The bill expands no‑cost, no‑prior‑authorization lung cancer screening and cessation services to more Americans—improving early detection and quitting support—at the cost of higher near‑term public and private spending, implementation burdens, and a risk of increased downstream testing and uneven state rollout.
Medicaid, Medicare, and people in employer/individual market plans who meet USPSTF/HHS criteria gain annual lung cancer screening covered without cost-sharing and without prior authorization, increasing early detection and speeding access to care.
All Medicaid enrollees gain coverage for tobacco cessation counseling and FDA‑recommended pharmacotherapy without prior authorization, expanding access to effective quitting treatments and likely reducing smoking-related illness over time.
Removing prior authorization and standardizing coverage reduces administrative burden for clinicians, hospitals, and Medicaid managed care plans, speeding scheduling and follow-up for preventive services.

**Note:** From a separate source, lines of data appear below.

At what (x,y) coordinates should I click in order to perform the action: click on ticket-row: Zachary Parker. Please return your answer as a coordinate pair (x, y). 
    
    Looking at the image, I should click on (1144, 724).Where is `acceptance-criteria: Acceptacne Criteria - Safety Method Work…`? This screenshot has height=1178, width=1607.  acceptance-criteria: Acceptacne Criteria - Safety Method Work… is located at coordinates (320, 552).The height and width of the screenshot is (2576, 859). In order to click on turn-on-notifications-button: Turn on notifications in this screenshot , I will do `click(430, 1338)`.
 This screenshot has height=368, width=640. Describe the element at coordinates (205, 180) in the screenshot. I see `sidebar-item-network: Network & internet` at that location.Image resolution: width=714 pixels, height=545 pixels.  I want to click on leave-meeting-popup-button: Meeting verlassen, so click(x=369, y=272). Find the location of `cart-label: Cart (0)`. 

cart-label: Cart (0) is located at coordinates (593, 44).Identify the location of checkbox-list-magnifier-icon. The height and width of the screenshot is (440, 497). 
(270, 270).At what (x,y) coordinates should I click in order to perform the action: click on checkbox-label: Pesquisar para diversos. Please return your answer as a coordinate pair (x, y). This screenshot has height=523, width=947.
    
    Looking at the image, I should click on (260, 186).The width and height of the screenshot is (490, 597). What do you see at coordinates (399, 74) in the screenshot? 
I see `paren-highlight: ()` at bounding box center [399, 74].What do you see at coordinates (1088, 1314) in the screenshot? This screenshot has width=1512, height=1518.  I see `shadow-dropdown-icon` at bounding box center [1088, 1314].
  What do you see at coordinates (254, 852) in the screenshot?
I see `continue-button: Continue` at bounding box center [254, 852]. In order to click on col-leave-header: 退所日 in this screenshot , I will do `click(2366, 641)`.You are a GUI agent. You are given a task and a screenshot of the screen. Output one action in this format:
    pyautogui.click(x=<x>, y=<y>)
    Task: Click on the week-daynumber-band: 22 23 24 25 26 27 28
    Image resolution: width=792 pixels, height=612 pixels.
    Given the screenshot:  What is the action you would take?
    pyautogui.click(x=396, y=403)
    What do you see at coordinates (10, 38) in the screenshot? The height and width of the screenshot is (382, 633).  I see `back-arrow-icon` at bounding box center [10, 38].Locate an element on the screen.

States, Medicaid MCOs, Medicare, and private insurers will face higher near-term costs from increased screening and cessation services, which could raise state/federal spending and lead to higher premiums or taxpayer costs.
Removing prior authorization across programs may increase screenings for marginal or low‑risk people, producing more false positives, downstream diagnostic procedures, potential overdiagnosis, and strain on local imaging and follow‑up capacity.
Insurers and plans may offset higher screening costs by increasing other cost‑control measures (higher premiums, higher cost‑sharing in other services, or narrower networks), shifting costs to patients.
Based on analysis of 6 sections of legislative text.
Requires public and private plans to cover annual lung cancer screening without prior authorization or cost‑sharing, expands Medicaid tobacco‑cessation coverage to all beneficiaries, and funds targeted outreach.
Introduced November 20, 2025 by Kathy Castor · Last progress November 20, 2025
Requires public and private health plans to cover annual lung cancer screening recommended by the USPSTF or HHS without prior authorization or cost‑sharing, expands Medicaid coverage of counseling and FDA‑approved pharmacotherapy for tobacco cessation to all Medicaid beneficiaries (no longer limited to pregnant women), and funds a targeted HHS education campaign. It also directs the Government Accountability Office to study gaps in who is screened and diagnosed and to recommend federal actions to improve screening for missed groups. Most coverage changes take effect on January 1, 2026, with limited delay for states that require changes to state law.